Discussion and Implications

The PasswordEval benchmark exposes fundamental limitations in the contextual robustness of current LMs. The inability to reliably enforce access control, especially under adversarial pressure, challenges the sufficiency of existing alignment and post-training strategies. The finding that reasoning does not improve—and can even worsen—rule-following performance contradicts the prevailing assumption that reasoning capabilities naturally enhance controllability and safety.

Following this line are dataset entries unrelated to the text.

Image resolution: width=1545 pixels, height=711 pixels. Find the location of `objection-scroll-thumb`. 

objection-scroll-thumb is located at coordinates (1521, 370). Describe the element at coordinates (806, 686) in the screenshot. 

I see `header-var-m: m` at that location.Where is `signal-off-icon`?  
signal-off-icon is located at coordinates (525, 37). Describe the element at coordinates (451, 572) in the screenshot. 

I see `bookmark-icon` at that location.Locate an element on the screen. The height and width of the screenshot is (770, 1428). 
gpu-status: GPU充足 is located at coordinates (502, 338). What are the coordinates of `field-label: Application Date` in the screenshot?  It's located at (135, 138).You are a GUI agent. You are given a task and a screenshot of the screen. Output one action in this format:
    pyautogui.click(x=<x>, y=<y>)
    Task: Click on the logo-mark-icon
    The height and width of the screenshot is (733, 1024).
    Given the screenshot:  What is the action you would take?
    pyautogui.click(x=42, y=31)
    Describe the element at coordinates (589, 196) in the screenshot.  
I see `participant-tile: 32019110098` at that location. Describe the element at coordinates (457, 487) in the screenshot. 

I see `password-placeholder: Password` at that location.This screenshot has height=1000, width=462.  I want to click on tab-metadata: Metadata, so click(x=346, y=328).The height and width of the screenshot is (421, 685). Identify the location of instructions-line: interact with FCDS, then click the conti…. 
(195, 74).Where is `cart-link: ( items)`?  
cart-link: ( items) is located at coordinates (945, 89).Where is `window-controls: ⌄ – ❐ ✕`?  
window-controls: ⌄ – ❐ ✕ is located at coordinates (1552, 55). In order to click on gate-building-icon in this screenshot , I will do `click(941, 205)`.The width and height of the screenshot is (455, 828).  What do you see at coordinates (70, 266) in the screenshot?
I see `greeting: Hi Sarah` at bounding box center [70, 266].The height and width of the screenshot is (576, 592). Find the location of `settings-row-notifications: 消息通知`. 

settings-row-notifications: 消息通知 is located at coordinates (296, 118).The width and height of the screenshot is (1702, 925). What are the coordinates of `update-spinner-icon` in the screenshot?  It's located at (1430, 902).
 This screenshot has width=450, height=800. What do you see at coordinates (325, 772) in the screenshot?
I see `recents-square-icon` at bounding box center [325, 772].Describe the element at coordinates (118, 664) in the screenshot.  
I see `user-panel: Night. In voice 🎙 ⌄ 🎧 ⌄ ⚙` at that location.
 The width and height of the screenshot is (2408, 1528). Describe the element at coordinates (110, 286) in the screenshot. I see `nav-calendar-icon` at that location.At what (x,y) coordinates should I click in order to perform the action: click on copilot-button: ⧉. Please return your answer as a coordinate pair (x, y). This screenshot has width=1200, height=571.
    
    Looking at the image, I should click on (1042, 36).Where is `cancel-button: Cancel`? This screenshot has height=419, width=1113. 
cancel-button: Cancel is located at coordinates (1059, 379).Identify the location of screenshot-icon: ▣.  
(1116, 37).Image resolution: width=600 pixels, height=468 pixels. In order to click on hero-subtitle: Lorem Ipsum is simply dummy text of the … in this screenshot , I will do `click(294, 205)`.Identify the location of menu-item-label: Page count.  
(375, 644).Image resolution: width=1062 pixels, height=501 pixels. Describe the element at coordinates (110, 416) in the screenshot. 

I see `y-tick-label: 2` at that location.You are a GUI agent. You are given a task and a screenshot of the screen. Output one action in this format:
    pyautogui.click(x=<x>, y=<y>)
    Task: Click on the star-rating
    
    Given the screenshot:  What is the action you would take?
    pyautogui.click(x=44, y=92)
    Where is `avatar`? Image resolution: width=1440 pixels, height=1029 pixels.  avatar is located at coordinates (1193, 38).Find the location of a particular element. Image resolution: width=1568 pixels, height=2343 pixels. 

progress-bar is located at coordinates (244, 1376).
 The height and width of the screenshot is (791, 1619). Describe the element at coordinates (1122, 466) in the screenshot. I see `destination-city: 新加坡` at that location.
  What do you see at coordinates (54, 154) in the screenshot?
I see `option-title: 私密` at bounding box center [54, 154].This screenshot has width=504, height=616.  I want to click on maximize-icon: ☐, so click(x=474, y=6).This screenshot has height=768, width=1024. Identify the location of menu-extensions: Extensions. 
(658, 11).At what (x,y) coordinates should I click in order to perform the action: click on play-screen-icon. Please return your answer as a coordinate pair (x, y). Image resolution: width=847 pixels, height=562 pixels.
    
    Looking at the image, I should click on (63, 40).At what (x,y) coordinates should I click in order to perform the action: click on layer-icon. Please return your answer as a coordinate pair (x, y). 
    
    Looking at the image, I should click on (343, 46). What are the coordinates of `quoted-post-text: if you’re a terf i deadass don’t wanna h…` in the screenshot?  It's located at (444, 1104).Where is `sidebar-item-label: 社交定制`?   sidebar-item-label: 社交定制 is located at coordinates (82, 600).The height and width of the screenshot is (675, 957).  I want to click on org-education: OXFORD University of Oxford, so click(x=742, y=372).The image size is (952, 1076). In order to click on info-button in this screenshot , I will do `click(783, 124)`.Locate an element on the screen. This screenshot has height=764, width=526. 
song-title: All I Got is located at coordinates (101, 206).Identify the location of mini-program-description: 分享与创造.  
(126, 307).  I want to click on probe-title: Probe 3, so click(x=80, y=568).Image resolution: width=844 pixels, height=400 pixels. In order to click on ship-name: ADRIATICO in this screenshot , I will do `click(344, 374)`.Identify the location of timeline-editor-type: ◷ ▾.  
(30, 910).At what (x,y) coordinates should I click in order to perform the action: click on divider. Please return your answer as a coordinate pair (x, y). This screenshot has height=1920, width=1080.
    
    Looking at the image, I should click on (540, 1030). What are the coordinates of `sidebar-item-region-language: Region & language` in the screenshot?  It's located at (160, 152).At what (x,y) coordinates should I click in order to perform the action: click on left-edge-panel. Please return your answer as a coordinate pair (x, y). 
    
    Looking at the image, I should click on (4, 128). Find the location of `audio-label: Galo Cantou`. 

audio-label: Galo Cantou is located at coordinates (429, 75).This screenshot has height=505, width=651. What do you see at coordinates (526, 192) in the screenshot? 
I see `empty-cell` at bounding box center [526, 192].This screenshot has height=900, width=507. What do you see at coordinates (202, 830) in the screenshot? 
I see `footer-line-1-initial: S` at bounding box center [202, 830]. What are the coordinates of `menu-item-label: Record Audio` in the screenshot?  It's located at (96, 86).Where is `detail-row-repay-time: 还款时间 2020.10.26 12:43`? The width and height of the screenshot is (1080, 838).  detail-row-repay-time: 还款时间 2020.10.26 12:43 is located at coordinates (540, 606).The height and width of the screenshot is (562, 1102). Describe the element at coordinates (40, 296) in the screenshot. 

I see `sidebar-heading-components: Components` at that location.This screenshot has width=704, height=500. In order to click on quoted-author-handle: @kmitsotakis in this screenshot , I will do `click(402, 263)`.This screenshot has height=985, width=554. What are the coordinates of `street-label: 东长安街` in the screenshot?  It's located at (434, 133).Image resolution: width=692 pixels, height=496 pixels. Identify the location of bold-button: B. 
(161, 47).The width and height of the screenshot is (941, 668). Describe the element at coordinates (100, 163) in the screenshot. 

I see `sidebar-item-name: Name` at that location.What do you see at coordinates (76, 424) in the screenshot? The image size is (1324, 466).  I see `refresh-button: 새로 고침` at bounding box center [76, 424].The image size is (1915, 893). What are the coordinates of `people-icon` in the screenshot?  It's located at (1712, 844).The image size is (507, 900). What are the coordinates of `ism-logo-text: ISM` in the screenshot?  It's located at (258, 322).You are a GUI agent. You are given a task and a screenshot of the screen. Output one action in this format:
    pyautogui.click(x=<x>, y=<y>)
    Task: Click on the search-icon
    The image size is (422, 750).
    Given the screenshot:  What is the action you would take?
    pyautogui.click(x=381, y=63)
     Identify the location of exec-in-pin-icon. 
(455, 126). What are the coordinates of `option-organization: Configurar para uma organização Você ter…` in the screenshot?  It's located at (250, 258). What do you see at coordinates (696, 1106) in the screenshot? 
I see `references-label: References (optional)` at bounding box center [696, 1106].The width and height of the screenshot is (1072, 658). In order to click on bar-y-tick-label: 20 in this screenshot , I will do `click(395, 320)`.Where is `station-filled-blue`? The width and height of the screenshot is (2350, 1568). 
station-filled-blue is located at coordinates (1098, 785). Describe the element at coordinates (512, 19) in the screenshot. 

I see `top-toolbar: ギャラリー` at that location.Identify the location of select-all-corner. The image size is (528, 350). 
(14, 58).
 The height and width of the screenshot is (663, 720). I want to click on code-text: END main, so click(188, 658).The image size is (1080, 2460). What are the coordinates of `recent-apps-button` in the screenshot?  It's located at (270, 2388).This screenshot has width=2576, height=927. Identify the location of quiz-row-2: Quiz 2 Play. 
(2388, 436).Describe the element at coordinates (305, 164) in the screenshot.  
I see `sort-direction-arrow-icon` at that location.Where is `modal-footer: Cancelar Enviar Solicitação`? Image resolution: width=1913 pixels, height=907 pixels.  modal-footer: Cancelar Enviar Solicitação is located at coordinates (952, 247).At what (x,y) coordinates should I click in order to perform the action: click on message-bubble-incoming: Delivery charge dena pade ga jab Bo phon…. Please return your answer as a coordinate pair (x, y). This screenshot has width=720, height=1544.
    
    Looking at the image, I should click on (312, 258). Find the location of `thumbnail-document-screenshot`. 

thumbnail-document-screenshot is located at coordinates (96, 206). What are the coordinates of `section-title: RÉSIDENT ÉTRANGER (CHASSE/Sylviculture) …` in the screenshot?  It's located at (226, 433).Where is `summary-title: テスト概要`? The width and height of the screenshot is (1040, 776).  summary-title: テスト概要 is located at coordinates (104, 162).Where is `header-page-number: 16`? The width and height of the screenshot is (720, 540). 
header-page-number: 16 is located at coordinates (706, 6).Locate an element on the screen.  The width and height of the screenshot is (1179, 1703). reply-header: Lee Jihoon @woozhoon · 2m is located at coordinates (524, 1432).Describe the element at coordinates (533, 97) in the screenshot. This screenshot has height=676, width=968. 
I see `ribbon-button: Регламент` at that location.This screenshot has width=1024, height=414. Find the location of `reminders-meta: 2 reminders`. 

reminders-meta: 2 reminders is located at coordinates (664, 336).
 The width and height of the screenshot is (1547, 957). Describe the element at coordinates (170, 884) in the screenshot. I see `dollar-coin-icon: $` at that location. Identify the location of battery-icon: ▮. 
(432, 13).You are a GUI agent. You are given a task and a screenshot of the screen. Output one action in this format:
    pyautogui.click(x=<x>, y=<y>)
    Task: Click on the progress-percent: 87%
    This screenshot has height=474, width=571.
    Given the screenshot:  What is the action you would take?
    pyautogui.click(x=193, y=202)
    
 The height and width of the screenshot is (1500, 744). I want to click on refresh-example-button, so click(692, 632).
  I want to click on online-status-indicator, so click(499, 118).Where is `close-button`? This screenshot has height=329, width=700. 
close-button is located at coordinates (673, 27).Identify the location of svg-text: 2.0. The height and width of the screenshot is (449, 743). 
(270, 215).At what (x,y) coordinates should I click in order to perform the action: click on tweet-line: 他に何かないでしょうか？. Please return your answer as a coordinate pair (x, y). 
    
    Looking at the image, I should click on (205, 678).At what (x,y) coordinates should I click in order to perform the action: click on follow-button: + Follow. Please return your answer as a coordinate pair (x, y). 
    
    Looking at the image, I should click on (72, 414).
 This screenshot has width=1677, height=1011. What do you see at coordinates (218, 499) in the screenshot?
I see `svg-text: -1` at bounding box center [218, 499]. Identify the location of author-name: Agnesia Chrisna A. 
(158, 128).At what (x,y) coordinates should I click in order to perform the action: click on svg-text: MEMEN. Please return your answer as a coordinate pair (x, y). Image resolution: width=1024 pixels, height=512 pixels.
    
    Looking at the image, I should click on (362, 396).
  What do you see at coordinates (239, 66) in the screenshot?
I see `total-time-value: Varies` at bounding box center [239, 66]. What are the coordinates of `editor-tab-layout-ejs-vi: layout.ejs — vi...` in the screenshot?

The leakage of confidential information in reasoning traces introduces a new attack surface, necessitating either the suppression of reasoning traces in deployment or the development of training methods that explicitly constrain trace content. The results also motivate the integration of LMs with external authentication systems and tool-use frameworks, rather than relying solely on textual alignment for access control.

Future Directions

Process reward modeling: Training approaches that guide reasoning traces to avoid confidential information leakage.
Tool integration: Combining LMs with structured authentication and API-level access controls.
Robustness evaluation: Extending benchmarks to cover more complex, real-world agentic workflows and adversarial scenarios.
Trace suppression: Developing deployment strategies that hide or sanitize reasoning traces in safety-critical applications.

Conclusion

PasswordEval provides a rigorous framework for evaluating the contextual robustness of LMs in rule-following tasks involving confidential information. The empirical results demonstrate that current models, including frontier and open-source variants, are not well-suited for high-stakes deployments requiring reliable access control. Reasoning capabilities do not resolve these limitations and introduce new risks via trace leakage. Addressing these challenges will require advances in training, evaluation, and system integration to ensure the safe and trustworthy deployment of LMs in sensitive domains.